I am trying to re-make a flow chart in R using the diagram package (v 1.6). I was able to make a chart using this exact script (which I modified from the example in the diagram documentation), but once I updated R to 3.0.0, the coordinates function gives me an error. Here is an example:
library(graphics)
library(diagram)
par(mar = c(1, 1, 1, 1))
openplotmat()
elpos<-coordinates(c(1,1,2,4))
Error in (function (classes, fdef, mtable) : unable to find an inherited method for function ‘coordinates’ for signature ‘"numeric"’
I am still new to R and code, etc., so when I run traceback(), I really don't understand what it is telling me:
3: stop(gettextf("unable to find an inherited method for function %s for signature %s",
sQuote(fdef@generic), sQuote(cnames)), domain = NA)
2: (function (classes, fdef, mtable)
{
methods <- .findInheritedMethods(classes, fdef, mtable)
if (length(methods) == 1L)
return(methods[[1L]])
else if (length(methods) == 0L) {
cnames <- paste0("\"", sapply(classes, as.character),
"\"", collapse = ", ")
stop(gettextf("unable to find an inherited method for function %s for signature %s",
sQuote(fdef@generic), sQuote(cnames)), domain = NA)
}
else stop("Internal error in finding inherited methods; didn't return a unique method",
domain = NA)
})(list("numeric"), function (obj, ...)
standardGeneric("coordinates"), <environment>)
1: coordinates(c(1, 1, 2, 4))
Mostly I don't know why coordinates() won't work post-update. Any insight with that, as well as possibly a translation of the traceback would be a huge help.
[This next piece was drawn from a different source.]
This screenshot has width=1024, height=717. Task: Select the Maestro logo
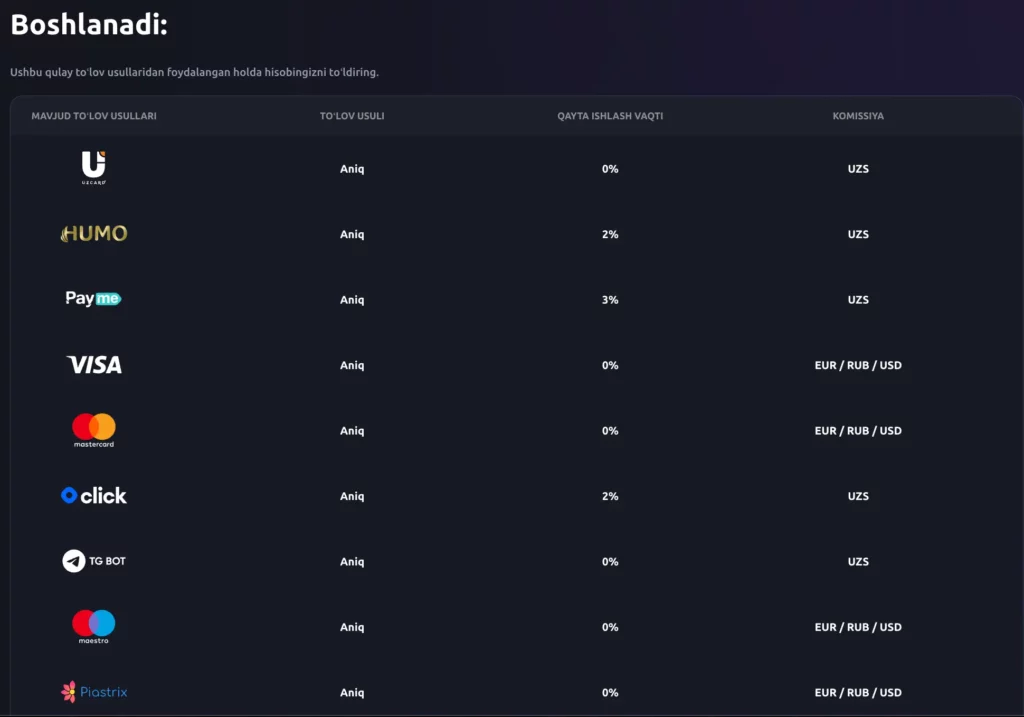(94, 626)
Thank you!
I can't answer the question so much as the problem. Initially, I could not reproduce your error:
library(diagram)
openplotmat()
(elpos1 <- diagram::coordinates(c(1,1,2,4)))
# [,1] [,2]
# [1,] 0.500 0.875
# [2,] 0.500 0.625
# ...
However, looking for other instances of a coordinates
function revealed something:
help.search('coordinates', fields='name')
# Help files with name matching 'coordinates' using fuzzy matching:
#
# diagram::coordinates coordinates of elements on a plot
# sp::coordinates-methods retrieve (or set) spatial coordinates
# sp::coordinates sets spatial coordinates to create spatial data, or retrieves spatial
# coordinates
# sp::coordnames retrieve or assign coordinate names for classes in sp
This output searches all installed (not necessarily loaded) packages. From this, it appears that sp
also has one. Using its version in your use-case produces the error.
The order that packages are loaded is important, as functions from later-loaded functions mask functions of the same name from previous-loaded packages. Specifically:
# ensure we have neither package loaded
detach(package:diagram, unload=TRUE) # ignore errors if not loaded
detach(package:sp, unload=TRUE) # ignore errors if not loaded
library(diagram)
library(sp)
# Attaching package: 'sp'
#
# The following object is masked from 'package:diagram':
#
# coordinates
This message is telling you that a simple call to coordinates()
will be using the version from sp
and not from diagram
. (For each code block below, I use detach()
as above to ensure neither package nor its nameSpace is still around.)
Using the sp
version produces the same error that you got, after having loaded the libraries in the order: diagram
, sp
:
library(diagram)
library(sp)
# Attaching package: 'sp'
#
# The following object is masked from 'package:diagram':
#
# coordinates
(elpos <- coordinates(c(1,1,2,4)))
# Error in (function (classes, fdef, mtable) :
# unable to find an inherited method for function 'coordinates' for signature '"numeric"'
The traceback()
is identical to what you provided.
Reversing the loading order works:
library(sp)
library(diagram)
# Attaching package: 'diagram'
#
# The following object is masked from 'package:sp':
#
# coordinates
(elpos <- coordinates(c(1,1,2,4)))
# [,1] [,2]
# [1,] 0.500 0.875
# [2,] 0.500 0.625
# ...
Note that the warning now tells you that sp::coordinates()
is now masked.
If there's any doubt as to which version is being called, we can always force which we intend to use:
(elpos <- diagram::coordinates(c(1,1,2,4)))
# [,1] [,2]
# [1,] 0.500 0.875
# [2,] 0.500 0.625
# ...
I feel a little off posting this as an answer, since I'm addressing your problem and not necessarily the stated question. Please keep prompting for answers if you still need to hunt down the results of traceback()
. In that effort, though, I could not find .findInheritedMethods()
, but it makes sense when diagram::coordinates
is expecting a vector specifying the number of elements in each row, or 2-columned matrix with element position, or 'NULL', while sp::coordinates
is expecting object deriving from class "Spatial" (which is most definitely not a simple vector).